Two parallel wires AL and KM placed at a distance I are connected by a resistor R and placed in a magnetic field B which is perpendicular to the plane containing the wire as shown in figure-5.340. Another wire CD now connects the two wires perpendicularly and made to slide with velocity v. Calculate the workdone needed to slide the wire CD. Neglect the resistance of all the wires.

When a rod of length l moves in a magnetic field with velocity v as shown in figure, an emf `epsi=Bvl` will be induced in it. Due to this induced emf, a current

`i=(epsi)/(R)=(Bvl)/(R)` will flow in the circuit as shown in figure.

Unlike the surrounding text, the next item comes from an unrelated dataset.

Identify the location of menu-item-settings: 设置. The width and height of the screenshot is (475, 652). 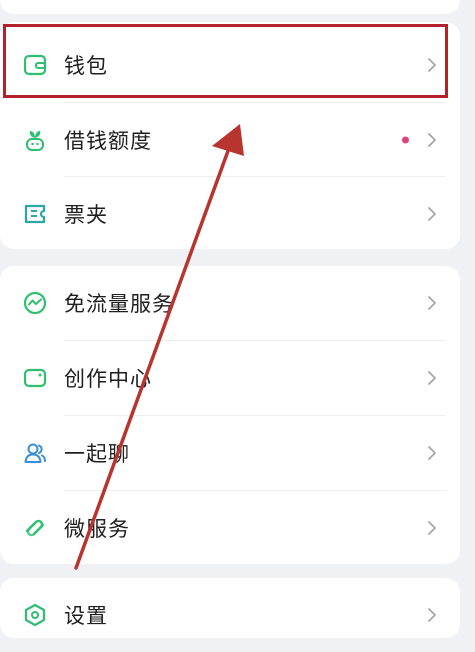
(230, 615).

Due to this induced current, the wire will experience a magnetic force
`F_(M)=Bil=(B^(2)l^(2)v)/(R)`
which will oppose its motion, So to maintain the motion of the wire CD, a force `F=F_(M)` must be applied in the direction of motion.
The work done per second, i.e., power needed to slide the wire is given by
`P=(dW)/(dt)=Fv=F_(M)" "v=(B^(2)v^(2)l^(2))/(R)`
The power delivered by the external agent is converted into joule heating in a by using the circuit(as shwon above). It means magnetic field helps in converting the mechanical energy into joule heating.